PASAJE DEL DOCUMENTO ::

=-=-=-=-=

El día 25 de diciembre de cada año las calles de ThaRae se engalanan para realizar un desfile por todo el pueblo en el que se decora con grandes estrellas luminosas que simbolizan el nacimiento de Jesús. Es además el día más turístico y más popular de esta pequeña comunidad católica, que el resto de los días del año vive con total tranquilidad.

La vida de Sontorn y su familia

En los años 70, durante la famosa Guerra del Vietnam, muchos vietnamitas acabaron huyendo de las atrocidades de la guerra, cruzando a escondidas la frontera de Laos con Tailandia, instalándose una gran cantidad de refugiados en las provincias limítrofes, entre ellas Sakon Nakhon. Muchos de estas personas decidieron emprender esta travesía con su hijos, que se criaron en Tailandia como un niño más pero que no fueron reconocidos por las instituciones del país como nativos, para ojos legales eran indocumentados.

En ThaRae tuve la oportunidad de escuchar esta historia por parte de un familiar de Fon, se llamaba Sontorn, era un hombre de unos 60 años de edad que nació en la propia Tailandia, pero al no ser hijo de tailandeses no se le reconoció su nacionalidad hasta que cumplió los 50 años. Tanto él como muchos otros niños no tuvieron la oportunidad de continuar sus estudios por el simple hecho de no contar con la nacionalidad, además de que no pudieron inscribir oficialmente en el registro a sus hijos como propios. Por lo que alguno de sus hijos en términos legales fueron inscritos con el apellido familiar materno, algo muy común en gran parte de la población de este pequeño pueblo. Entre ellos destaca el hijo barón de Sontorn, llamado Pack, que tiene un apellido distinto al de su padre.

También sus hijos tuvieron problemas legales para poder continuar con sus estudios. Finalmente el antiguo rey de Tailandia Bhumibol Adulyadej, fallecido el pasado año, en una de las visitas que realizó a la región tuvo contacto con algunos representantes de la comunidad. Los cuales le hicieron saber la gran injusticia que estaban viviendo aquellas personas y al parecer personalmente el rey intercedió por ellos y obtuvieron finalmente la nacionalidad tailandesa. Por eso en parte la figura del rey es muy venerada en todo el país pero en parte en este pequeño pueblo.

=-=-=-=-=

TAREA ASIGNADA 1 :: De acuerdo con el texto sobre ThaRae, ¿por qué algunos hijos de Sontorn quedaron inscritos con el apellido familiar materno? Explícalo en una a tres oraciones.
TAREA ASIGNADA 2 :: Prosigue el texto sobre ThaRae a partir de su última oración.
Los registros no tienen relación con el texto sobre ThaRae.

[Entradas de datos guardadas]

=-=-=-=-=

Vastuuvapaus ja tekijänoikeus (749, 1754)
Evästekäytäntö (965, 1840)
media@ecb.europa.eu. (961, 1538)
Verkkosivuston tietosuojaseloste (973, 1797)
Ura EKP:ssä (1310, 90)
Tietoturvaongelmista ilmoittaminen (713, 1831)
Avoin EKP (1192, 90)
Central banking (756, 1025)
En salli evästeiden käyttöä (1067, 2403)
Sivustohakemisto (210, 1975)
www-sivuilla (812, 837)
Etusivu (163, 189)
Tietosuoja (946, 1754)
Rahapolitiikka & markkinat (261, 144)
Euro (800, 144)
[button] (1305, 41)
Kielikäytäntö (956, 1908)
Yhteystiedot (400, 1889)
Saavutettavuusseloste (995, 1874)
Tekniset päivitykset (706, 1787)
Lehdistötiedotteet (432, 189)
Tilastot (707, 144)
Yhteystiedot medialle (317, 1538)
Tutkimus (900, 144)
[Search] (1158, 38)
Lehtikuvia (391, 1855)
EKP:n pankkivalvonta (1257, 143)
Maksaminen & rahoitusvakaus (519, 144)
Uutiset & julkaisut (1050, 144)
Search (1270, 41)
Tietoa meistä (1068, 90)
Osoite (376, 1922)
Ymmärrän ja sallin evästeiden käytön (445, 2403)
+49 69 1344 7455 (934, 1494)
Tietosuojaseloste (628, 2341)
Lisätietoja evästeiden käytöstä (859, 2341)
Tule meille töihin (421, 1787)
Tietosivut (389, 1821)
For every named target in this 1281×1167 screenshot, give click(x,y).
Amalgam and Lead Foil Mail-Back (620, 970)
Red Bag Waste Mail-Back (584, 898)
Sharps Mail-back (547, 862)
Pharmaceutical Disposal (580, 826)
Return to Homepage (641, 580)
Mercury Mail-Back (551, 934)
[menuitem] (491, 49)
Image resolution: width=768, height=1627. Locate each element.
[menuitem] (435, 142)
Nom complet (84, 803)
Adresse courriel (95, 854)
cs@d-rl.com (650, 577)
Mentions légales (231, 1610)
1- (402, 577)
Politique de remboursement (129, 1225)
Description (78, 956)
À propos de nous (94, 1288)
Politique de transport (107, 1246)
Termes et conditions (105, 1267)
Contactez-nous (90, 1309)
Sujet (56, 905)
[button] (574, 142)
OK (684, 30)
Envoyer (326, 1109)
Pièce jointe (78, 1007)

=-=-=-=-=

RESPUESTA ESCRITA 1 :: Sontorn no tenía reconocida la nacionalidad tailandesa, así que no pudo inscribir oficialmente a sus hijos como propios en el registro. Por eso algunos de ellos, como Pack, figuran legalmente con el apellido de la familia materna.

RESPUESTA ESCRITA 2 ::
St Michael´s Cathedral

Si hay que destacar un lugar en concreto en ThaRae es sin duda su majestuosa catedral, sin duda el corazón del pueblo, porque como comenté anteriormente es prácticamente en su totalidad católico y practicante. Casi toda la comunidad acude normalmente a misa, no solo los domingos, la mayoría intenta ir de forma habitual. Pero esto es Tailandia, hay que tener en cuenta la concepción religiosa que existe en Asia, por lo que la mayoría creen y practican a su vez otros ritos budistas, respetando la creencia religiosa de la mayoría de las personas.

Aunque preguntando a la mayoría de los tailandeses con los que estuve hablando en esta pequeña villa, todos estaban orgullosos de ser católicos y de que su pueblo fuera el último en Tailandia. Algunos me decían “Yo soy católico, como tú”, desconociendo que prácticamente no creo en nada, pero cuando lo decían se mostraban tan contentos, que les acababa diciendo que sí, que yo también lo era. A fin de cuenta, ¿quién soy yo para cambiar las creencias de los demás?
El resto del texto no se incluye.